J'ai beau loger mon cul dans les fossés du coin et traîner mes bottes dans
les fourrés, loin des salons des notables, indubitablement ma virilité de
sanglier s'enflamme pour la belle femelle du notaire. Au village elle passe pour
une épouse ordinaire, voire une bourgeoise empâtée. Selon mes critères elle vaut son
pesant de noisettes ! Contrairement à ce que l'on serait tenté de croire, en général les rustauds ruraux se montrent très sensibles aux charmes délicats des fines créatures de la ville et inversement, les citadins raffinés éprouvent des transports immodestes à l'égard des épaisses vaches de la campagne.
Je lorgne invariablement sur son glorieux postérieur et ses grosses poires
bien mûres. Son mari socialement haut placé s'est déjà lassé, c'est sûr, de ces
fruits devenus trop consistants à son goût, et semble préférer les
appas naturellement allégés des lisses et fades jeunettes.
Moi qui ne suis qu'un vagabond, donc au bas de l'échelle des gens
honorables, je regarde cette femme délaissée comme un mets de choix, même si je
ne peux raisonnablement pas aller lui foutre directement ma pogne au
popotin. Non, j'agis plus subtilement : pour pouvoir seulement la dévorer de mes prunelles carnassières, j'essaye d'abord de lui toucher le coeur.

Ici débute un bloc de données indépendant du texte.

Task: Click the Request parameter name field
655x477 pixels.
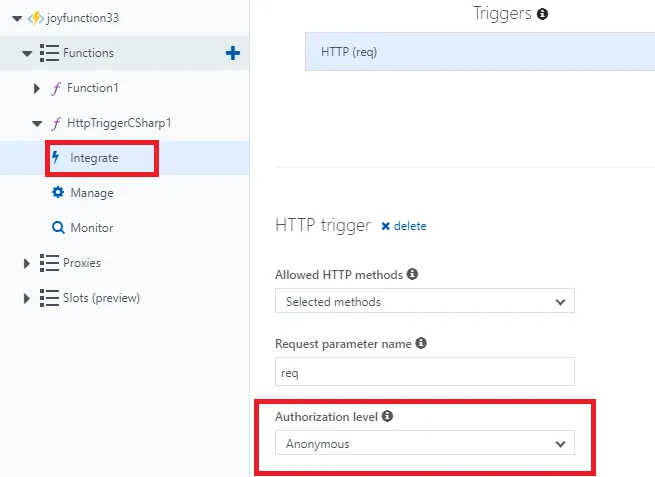Action: coord(424,372)
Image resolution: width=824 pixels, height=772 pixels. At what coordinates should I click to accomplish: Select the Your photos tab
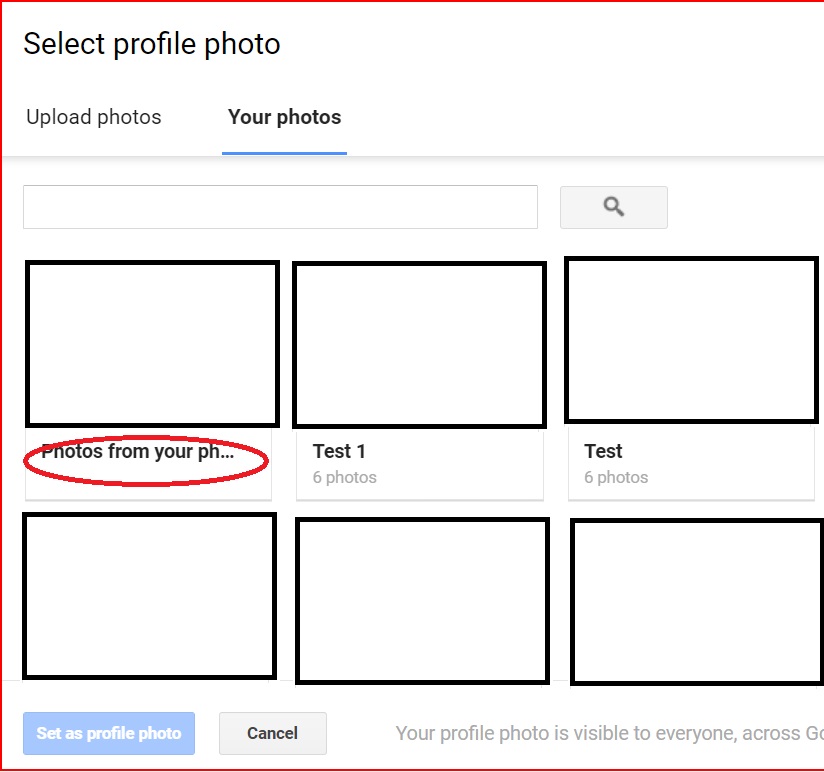[284, 117]
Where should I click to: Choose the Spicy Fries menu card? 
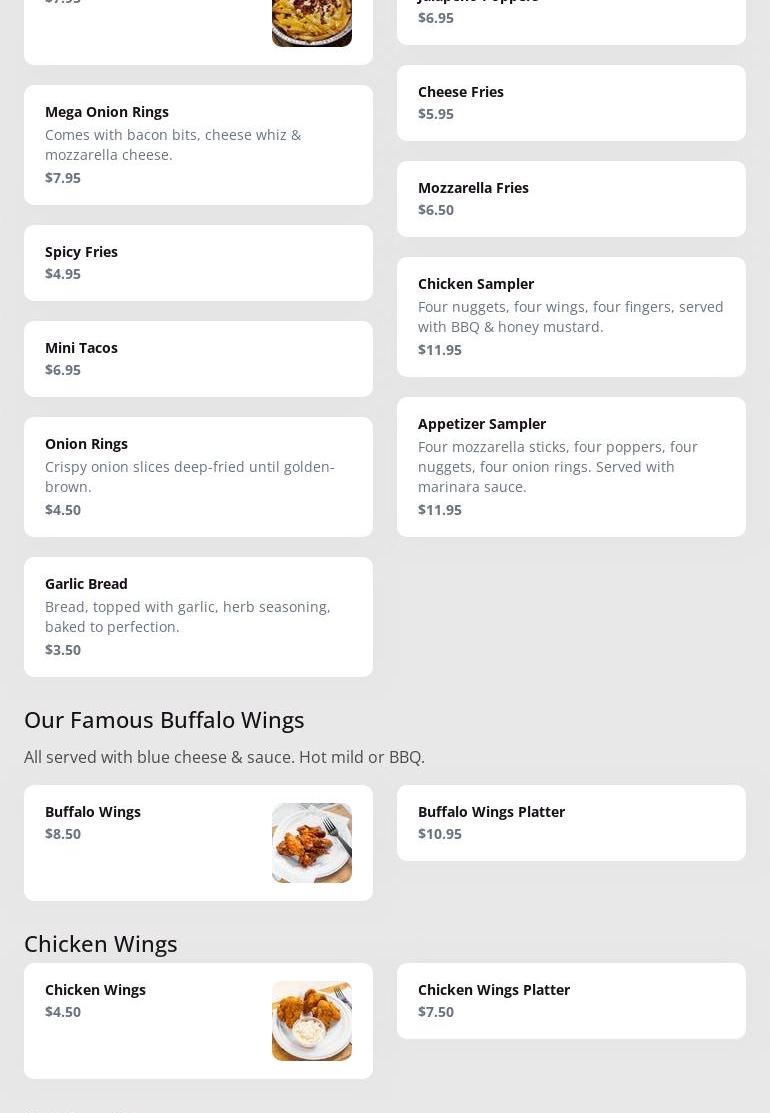click(x=198, y=263)
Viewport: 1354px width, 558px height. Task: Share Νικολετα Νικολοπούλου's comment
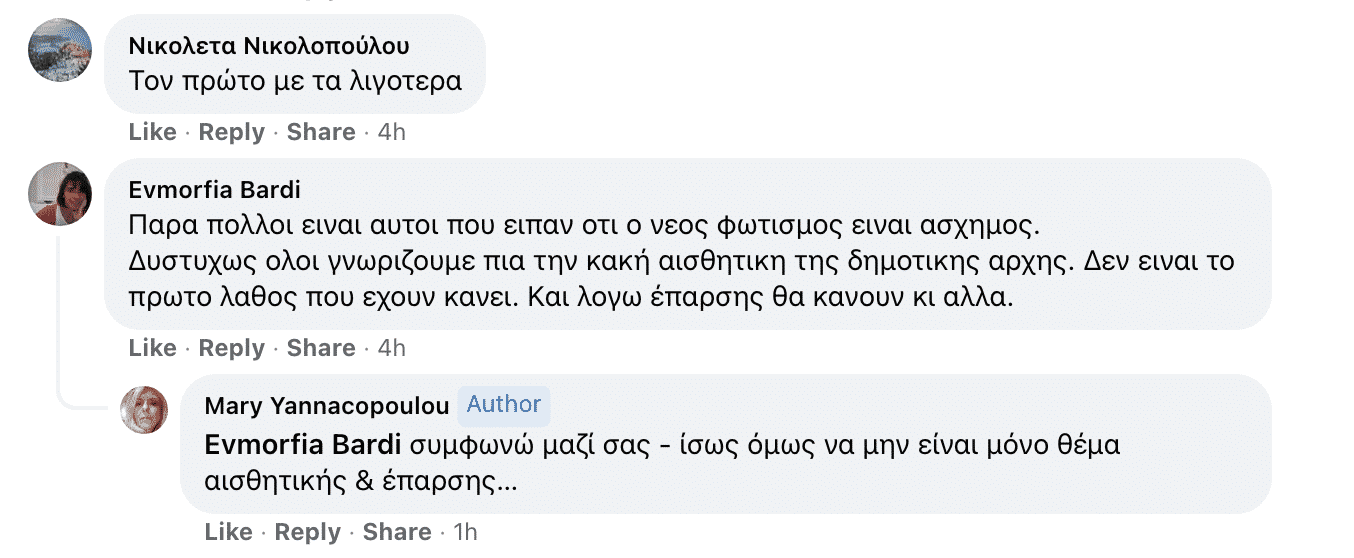pyautogui.click(x=321, y=132)
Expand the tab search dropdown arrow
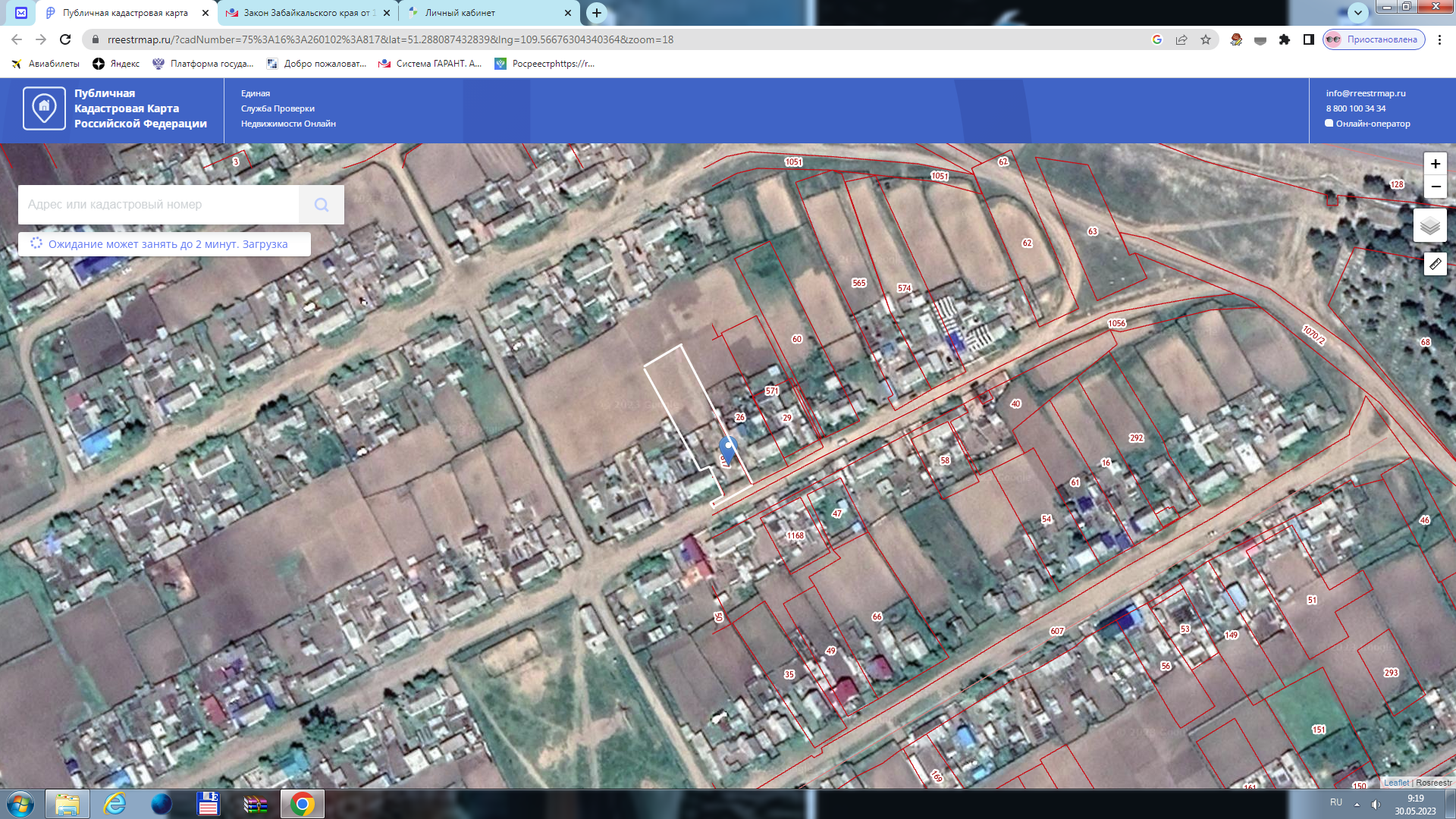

Je lui apporte des lapins pris au collet encore chauds, des baies aussi sauvages que rares, ainsi que des fleurs issues de la friche, mais surtout mes rêves noirs de bête des bois. Je sais qu'elle apprécie beaucoup
mes histoires de loup, mes aventures dans la nuit et mes pensées de feu.
En retour elle me laisse espérer le gain immodéré de ses opulents trésors.
Lorsque je prends le thé chez elle en compagnie de son époux indifférent, je lui parle ouvertement de mon sceptre de seigneur de la forêt, de ma couronne de gueux de la verdure, de mon trône de souverain des broussailles... Elle m'écoute, dubitative, rêveuse, toute frémissante. Je lui raconte mes voyages routiniers dans les chemins creux autour du patelin. Elle en fait tout un foin dans sa tête lustrée, toute une fête depuis sa cuisine de ménagère !
Avec mes haillons d'ogre local et mon chapeau de paille usé, elle m'imagine prince des champs chevauchant quelque pégase étincelant partant à la conquête d'un horizon idéal et fabuleux...
J'alimente au possible ses folles rêveries de mondaine languissante en agitant sans retenue le chiffon rouge de l'esprit littéraire, tandis que je brûle de désir en la voyant se pâmer de mes mots pleins d'ombre et de lumière...
Tout se termine toujours sagement par un repas copieux qui me fait vite oublier les séductions de sa chair inaccessible. Tard le soir en sortant de chez elle, mes humeurs refroidies mais le ventre plein, en levant les yeux vers les étoiles ma flamme éteinte se ranime bientôt.
Et repartant dormir dans ma grange, je me consume d'amour pour la céleste Junon que, de ma plume d'épouvantail, je viens d'effleurer de si près.